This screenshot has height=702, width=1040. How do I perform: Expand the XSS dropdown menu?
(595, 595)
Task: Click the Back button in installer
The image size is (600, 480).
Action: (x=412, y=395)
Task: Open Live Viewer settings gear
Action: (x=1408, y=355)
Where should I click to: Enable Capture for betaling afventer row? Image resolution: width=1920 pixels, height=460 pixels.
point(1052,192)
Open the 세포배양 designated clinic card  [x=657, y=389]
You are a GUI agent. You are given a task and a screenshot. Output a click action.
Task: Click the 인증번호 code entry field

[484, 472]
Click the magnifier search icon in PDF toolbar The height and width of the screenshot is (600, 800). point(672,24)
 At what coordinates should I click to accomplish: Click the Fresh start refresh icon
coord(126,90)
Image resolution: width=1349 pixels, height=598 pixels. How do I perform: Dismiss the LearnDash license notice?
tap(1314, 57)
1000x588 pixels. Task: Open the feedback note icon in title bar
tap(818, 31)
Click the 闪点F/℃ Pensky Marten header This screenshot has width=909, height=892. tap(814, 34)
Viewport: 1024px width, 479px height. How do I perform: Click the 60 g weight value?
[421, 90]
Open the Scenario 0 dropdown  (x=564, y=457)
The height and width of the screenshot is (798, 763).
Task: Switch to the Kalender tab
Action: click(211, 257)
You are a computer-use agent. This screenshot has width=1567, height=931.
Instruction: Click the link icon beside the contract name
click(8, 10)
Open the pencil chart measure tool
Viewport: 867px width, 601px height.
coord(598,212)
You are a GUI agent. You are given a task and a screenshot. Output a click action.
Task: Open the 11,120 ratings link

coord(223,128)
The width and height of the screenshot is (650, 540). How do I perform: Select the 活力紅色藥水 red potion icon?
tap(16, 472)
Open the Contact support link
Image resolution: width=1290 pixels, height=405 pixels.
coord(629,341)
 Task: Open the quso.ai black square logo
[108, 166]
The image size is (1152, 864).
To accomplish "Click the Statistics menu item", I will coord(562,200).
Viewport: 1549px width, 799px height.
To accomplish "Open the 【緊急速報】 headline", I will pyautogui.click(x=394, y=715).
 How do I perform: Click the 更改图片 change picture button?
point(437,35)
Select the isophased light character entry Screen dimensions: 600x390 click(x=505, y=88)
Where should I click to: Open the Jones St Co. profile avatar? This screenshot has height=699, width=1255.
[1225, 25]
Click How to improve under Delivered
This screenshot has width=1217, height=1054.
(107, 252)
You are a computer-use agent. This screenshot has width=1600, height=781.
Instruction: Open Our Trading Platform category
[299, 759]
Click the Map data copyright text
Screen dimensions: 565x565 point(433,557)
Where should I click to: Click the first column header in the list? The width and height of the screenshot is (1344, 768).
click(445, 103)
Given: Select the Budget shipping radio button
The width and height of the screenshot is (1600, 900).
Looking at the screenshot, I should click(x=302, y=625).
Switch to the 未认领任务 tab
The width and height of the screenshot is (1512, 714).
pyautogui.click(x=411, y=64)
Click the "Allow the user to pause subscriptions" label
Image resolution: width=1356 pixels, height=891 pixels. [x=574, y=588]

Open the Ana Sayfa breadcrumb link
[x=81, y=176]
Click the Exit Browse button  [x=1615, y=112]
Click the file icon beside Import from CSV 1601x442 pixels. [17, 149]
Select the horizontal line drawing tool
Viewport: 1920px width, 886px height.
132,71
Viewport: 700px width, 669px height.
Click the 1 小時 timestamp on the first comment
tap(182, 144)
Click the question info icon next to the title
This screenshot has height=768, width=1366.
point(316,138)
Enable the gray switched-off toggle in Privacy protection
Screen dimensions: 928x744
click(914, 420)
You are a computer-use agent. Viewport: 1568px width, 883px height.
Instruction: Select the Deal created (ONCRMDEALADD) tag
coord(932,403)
════════
EXERCISE DIRECTIONS: Go through the records and copy each line with "agent" in it.

WRITTEN REPLY:
You are a GUI agent. You are given a task and a screenshot. Output a click action.
You are a computer-use agent. This screenshot has width=1567, height=931.
You are a GUI agent. You are given a task and a screenshot. Output a click action.
You are a computer-use agent. This screenshot has width=1600, height=781.
You are a computer-use agent. Viewport: 1568px width, 883px height.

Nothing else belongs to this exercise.